Burgerman wrote:Agreed. Unless you consider the 50v advantage. That makes it twice as powerful at the same Amps. And its more. It only matters though if you are looking for getting speed out of the system as well as torque. But your wife is light. But you miss out on the challenge of figuring it all out!


But I don't want to figure anything out for her daily chair! She doesn't care if it has the same range, speed, and comfort of her present chair. She would like a tiny bit more speed and more comfort in terms of suspension, but she'd do without those without much complaint. What she wants and what I want is a chair that is dead reliable, durable, long lasting, and almost never fails. She has to go through bad neighborhoods, walk home alone in the cold, and gets caught in the rain. Having to make a call for help on any kind of a regular basis is unacceptable. Anything to make her wonder if the chair is going to stop functioning while she's out is unacceptable. Unpredictable part failure causing multiple day long waits for repair is unacceptable.

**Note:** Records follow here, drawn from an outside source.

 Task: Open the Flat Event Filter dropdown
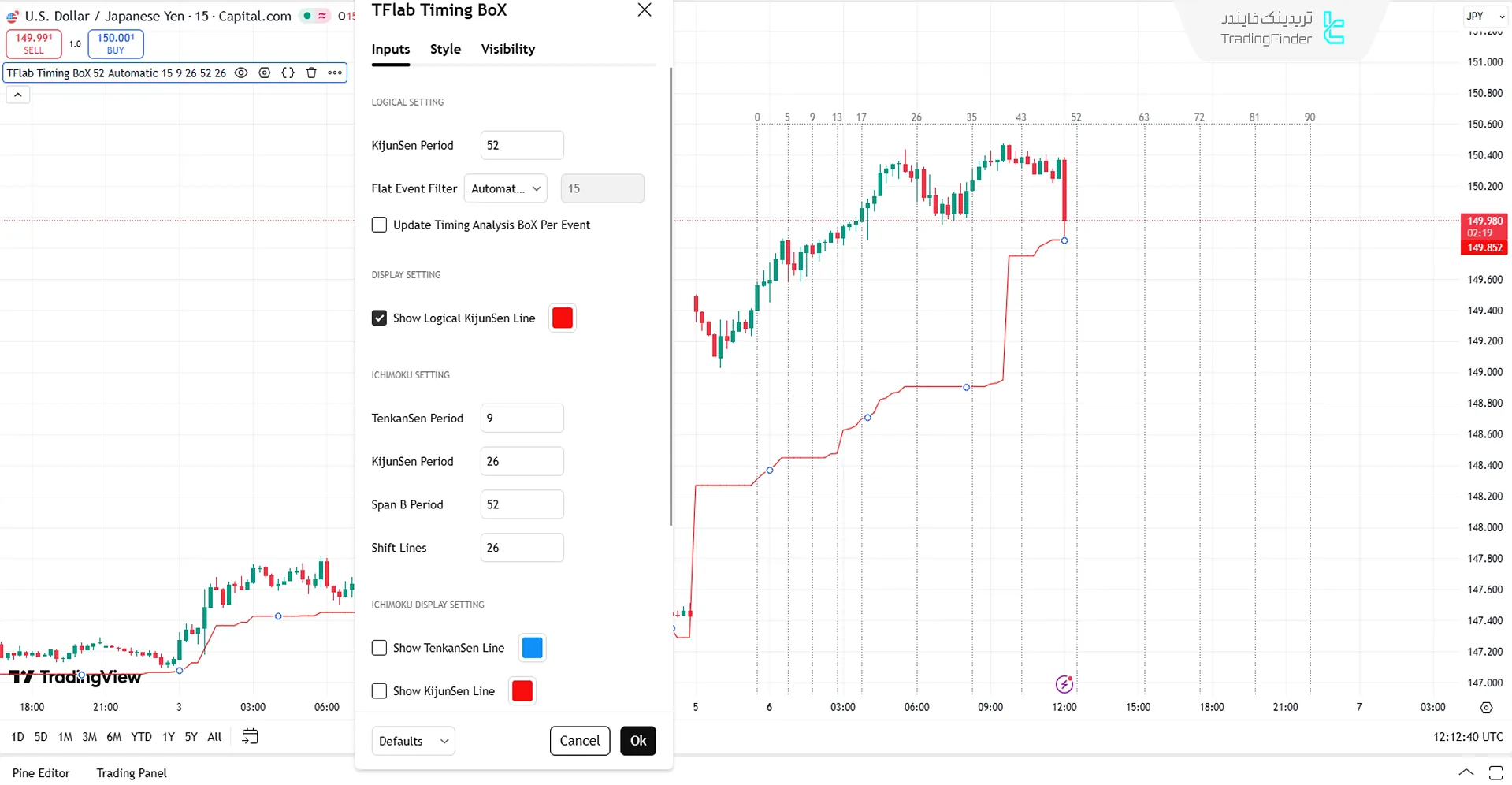(x=506, y=189)
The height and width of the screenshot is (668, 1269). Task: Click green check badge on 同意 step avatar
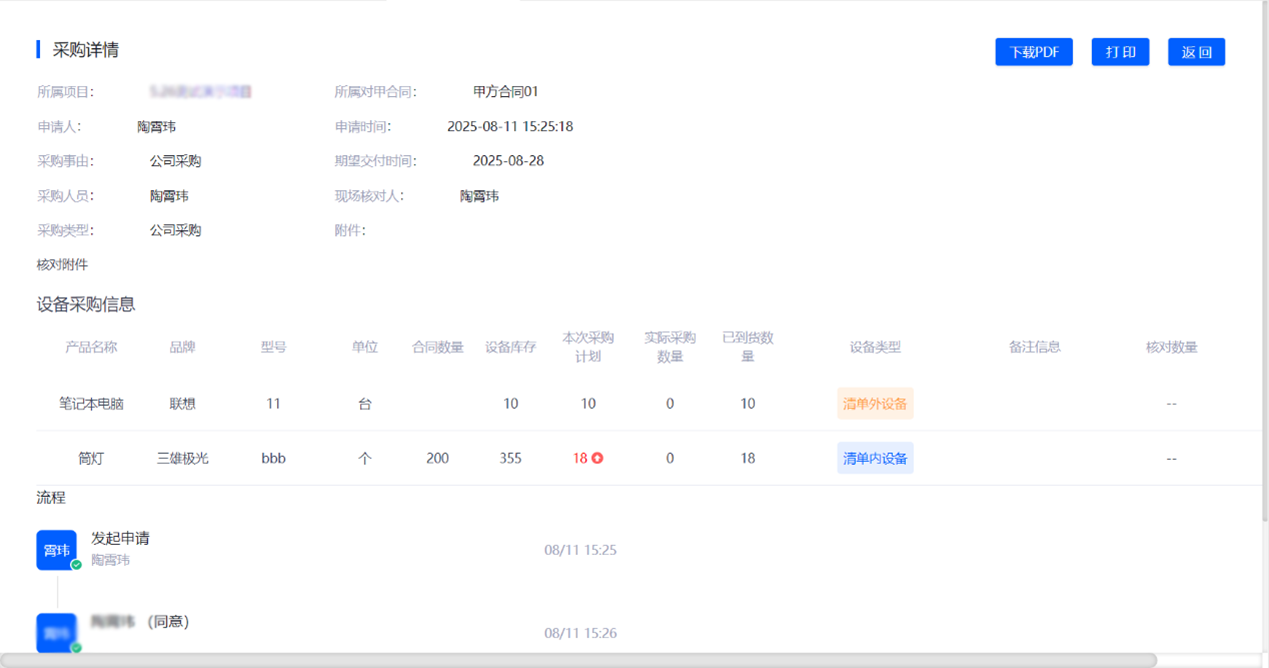[76, 648]
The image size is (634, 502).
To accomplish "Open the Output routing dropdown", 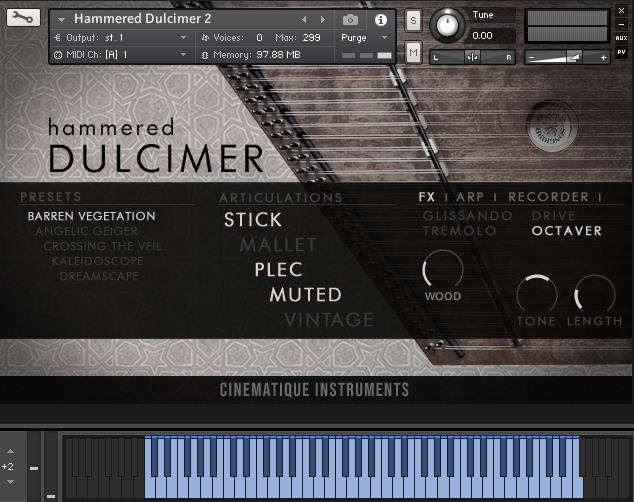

When I design a chair, all of the unique parts (frame, etc) will be massively overbuilt and tested beyond her potential to abuse them. All parts that can wear out will be made in a way that the wear is obvious and a slow graceful degradation, and these parts will be selected for long term off-the-shelf availability. The whole chair will be built in duplicate (with some parts in triplicate for destructive testing), and spare parts will be kept in a closet.

It will be a lower performance chair than Burgermans in many ways, but the neurotic attention to reliability, fault tolerance, and ease of repair will comfort her like a warm fluffy blanket.